THE TASK: Each line of the records containing "computer" is to be copied out and returned.

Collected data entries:
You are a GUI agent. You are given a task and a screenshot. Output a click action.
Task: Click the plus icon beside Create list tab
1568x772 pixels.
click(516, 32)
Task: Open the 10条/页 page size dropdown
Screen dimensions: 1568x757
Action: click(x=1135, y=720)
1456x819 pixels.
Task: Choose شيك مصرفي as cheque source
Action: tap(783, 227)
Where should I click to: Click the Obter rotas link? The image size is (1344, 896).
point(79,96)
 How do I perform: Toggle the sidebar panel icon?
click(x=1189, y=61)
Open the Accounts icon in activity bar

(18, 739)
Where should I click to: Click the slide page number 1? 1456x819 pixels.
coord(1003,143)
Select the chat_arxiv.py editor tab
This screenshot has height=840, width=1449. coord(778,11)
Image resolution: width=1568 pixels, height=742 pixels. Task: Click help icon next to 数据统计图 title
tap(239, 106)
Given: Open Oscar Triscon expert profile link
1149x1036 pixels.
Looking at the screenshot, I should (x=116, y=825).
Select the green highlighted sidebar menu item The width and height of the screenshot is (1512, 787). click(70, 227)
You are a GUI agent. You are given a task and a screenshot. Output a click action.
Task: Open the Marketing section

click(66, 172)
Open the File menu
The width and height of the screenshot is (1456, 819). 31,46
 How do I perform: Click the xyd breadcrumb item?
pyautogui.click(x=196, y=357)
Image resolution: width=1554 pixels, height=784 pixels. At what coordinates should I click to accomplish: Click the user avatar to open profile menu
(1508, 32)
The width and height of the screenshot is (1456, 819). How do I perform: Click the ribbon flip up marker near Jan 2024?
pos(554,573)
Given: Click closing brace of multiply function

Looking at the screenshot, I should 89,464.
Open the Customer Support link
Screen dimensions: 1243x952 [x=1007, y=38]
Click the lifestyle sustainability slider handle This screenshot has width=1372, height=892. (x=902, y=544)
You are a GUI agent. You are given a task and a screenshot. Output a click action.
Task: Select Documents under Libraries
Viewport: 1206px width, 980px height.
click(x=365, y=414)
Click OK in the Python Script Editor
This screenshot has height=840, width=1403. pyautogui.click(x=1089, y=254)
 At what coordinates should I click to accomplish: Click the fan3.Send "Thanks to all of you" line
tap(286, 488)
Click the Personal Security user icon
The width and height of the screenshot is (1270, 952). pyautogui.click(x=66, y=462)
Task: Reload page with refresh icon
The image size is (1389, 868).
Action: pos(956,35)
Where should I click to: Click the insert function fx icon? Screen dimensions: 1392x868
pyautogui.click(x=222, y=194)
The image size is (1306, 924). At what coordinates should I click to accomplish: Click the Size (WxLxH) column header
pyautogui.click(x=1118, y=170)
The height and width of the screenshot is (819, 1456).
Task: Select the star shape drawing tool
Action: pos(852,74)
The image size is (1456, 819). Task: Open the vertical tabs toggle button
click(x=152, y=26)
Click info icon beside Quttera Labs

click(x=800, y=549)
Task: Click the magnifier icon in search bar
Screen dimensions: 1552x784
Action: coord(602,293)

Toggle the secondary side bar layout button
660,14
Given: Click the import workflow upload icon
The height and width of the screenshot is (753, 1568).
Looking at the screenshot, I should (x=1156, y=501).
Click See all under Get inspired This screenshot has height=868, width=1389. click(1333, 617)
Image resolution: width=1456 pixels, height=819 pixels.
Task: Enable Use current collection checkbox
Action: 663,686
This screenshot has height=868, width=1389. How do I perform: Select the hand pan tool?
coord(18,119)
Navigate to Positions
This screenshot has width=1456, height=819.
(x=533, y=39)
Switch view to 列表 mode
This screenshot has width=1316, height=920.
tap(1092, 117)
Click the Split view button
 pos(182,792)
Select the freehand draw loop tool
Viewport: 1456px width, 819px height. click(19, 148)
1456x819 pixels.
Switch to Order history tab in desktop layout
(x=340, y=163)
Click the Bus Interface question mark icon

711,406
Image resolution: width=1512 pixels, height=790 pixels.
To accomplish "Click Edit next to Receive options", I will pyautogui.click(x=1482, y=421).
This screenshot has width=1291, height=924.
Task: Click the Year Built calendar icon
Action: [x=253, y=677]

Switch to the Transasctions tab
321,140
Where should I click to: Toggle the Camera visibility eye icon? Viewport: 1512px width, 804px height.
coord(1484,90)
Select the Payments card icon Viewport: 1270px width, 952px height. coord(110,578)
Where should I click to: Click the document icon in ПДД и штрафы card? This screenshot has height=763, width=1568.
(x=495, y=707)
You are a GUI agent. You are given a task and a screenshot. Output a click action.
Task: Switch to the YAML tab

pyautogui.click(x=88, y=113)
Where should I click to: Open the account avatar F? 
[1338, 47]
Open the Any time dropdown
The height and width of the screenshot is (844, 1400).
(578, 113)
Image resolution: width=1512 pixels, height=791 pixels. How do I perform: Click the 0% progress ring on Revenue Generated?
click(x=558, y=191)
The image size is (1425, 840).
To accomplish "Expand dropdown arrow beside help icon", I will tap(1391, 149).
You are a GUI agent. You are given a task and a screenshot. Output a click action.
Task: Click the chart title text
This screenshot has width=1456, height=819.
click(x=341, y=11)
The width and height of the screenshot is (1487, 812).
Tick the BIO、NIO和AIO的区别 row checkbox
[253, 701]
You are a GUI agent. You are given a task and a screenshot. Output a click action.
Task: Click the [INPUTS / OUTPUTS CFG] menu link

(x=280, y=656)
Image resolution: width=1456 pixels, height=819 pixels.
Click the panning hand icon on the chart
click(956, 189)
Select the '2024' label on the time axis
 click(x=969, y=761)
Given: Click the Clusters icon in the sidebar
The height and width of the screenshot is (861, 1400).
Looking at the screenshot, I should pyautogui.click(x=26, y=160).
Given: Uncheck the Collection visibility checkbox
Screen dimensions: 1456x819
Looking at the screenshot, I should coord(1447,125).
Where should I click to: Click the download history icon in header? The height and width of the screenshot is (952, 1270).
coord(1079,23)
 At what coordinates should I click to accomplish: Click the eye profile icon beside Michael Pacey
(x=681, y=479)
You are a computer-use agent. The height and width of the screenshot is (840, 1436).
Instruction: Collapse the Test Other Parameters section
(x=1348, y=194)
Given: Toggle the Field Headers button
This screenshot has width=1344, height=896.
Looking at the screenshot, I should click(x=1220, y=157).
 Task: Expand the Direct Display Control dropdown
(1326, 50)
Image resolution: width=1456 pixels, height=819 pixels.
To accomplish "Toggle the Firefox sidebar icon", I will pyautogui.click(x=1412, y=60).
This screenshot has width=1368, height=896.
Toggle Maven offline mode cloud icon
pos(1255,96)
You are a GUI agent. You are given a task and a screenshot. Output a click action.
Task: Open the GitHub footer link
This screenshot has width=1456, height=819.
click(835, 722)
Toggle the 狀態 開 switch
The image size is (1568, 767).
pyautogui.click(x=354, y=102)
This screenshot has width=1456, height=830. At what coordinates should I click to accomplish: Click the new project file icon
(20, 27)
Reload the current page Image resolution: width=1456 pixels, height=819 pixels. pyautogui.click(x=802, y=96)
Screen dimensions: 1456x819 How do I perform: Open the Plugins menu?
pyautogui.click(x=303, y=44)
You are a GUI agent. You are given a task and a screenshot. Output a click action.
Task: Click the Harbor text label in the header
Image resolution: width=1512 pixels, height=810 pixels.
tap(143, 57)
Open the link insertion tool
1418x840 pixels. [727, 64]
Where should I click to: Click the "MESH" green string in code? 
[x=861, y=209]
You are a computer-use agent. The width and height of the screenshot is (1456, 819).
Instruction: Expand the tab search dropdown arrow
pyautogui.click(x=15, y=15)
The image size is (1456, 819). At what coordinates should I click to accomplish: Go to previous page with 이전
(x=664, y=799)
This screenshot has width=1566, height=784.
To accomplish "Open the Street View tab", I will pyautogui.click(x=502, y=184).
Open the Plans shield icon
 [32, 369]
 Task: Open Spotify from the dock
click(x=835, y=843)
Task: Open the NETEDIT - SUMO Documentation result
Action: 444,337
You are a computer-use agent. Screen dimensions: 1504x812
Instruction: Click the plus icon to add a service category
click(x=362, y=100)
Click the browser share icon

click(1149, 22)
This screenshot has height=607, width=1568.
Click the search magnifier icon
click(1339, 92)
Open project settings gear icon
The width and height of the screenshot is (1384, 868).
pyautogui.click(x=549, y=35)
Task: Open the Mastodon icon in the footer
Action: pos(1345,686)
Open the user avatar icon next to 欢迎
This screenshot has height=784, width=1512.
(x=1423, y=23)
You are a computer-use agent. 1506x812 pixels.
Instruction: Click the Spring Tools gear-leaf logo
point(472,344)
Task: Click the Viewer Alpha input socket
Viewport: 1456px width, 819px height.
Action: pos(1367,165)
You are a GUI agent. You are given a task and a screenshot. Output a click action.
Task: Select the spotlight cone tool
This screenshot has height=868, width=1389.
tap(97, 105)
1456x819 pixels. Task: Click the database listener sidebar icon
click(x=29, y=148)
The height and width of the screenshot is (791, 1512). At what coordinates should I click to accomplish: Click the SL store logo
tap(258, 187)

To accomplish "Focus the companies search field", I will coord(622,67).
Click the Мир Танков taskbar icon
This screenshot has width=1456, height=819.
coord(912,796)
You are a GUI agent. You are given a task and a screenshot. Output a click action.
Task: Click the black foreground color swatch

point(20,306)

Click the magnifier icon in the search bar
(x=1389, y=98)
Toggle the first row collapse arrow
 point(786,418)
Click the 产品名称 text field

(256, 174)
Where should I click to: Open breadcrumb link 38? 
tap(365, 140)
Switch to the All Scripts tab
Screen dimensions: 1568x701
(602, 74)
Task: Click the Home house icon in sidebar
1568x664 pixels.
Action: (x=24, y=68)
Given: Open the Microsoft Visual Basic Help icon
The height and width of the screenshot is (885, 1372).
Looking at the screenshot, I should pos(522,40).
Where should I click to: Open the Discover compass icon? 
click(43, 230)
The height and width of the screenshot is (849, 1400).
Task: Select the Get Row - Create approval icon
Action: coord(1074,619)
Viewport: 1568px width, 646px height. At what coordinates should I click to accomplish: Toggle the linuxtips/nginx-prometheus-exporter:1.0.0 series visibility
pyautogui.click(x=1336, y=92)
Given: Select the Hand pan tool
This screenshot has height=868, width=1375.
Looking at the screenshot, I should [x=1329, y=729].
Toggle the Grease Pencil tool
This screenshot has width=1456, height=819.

RESPONSE TO THIS TASK:
You are a computer-use agent. The height and width of the screenshot is (840, 1436).
You are a computer-use agent. The width and height of the screenshot is (1456, 819).
You are a computer-use agent. Screen dimensions: 1504x812
You are a computer-use agent. 1506x812 pixels.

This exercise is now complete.